The reality now, however, is that biofuels are more likely to play their largest role in the short term, while the longer-term chase for zero-carbon fuels has moved past them.
“There was initial hype, then things went quiet again, [and then] in the last 18 months, there has been a huge amount of interest,” Gordon McManus, research director for refining and oil products team for the Europe, Middle East, Africa, Russia and Caspian region at Wood Mackenzie, said in an interview.
McManus said the combination of unfavorable refining economics for more conventional products and hardening carbon-reduction ambitions has seen a number of refineries converting to produce biofuels.
The potential feedstocks for biofuels are limited. The EU has strict rules in place to prevent more than 7 percent of food crops from being used for biofuel feedstocks, placing upper limits on their potential growth.

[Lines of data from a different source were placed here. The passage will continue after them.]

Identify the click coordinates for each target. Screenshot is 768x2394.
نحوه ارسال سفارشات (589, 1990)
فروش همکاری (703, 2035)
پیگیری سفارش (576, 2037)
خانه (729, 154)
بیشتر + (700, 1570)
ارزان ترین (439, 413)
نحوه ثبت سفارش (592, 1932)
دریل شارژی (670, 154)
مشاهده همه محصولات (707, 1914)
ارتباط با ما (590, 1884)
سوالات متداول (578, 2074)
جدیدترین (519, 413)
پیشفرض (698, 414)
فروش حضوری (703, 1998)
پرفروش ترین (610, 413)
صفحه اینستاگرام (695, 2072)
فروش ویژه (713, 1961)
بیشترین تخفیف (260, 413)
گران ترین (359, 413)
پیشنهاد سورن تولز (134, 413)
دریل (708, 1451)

“Biofuels are only ever likely to supply a portion of the market,” said McManus. “They’re very good in the short term because they are fungible with the existing infrastructure and the vehicles. But it’s highly unlikely that you would ever be able to move globally to 100 percent biofuels.”
Biofuels’ prospects are also tied to two commodity markets, McManus pointed out: the oil price and the price of feedstocks such as vegetable oil.
As it stands, conventional diesel currently trades for around $600 per ton, compared to about $1,000 for biodiesel from rapeseed oil. Because the technology behind the refining process is well established, there’s little room for more cost reductions to be eked out, McManus said.
Despite that, there are other transport end markets where biofuels hold a strong advantage, he said. Biofuels offer immediate carbon savings as a drop-in fuel for conventional marine and aviation uses. A shipping company looking to launch a vessel today that will need to operate for several decades will be attracted to switching to biofuels as the sector decarbonizes, with no further investment required, he said.
“There’s a lot of interest from a lot of different sectors,” said McManus. “The challenge [will be] when we come up against those feedstock limitations, which ultimately, we will.”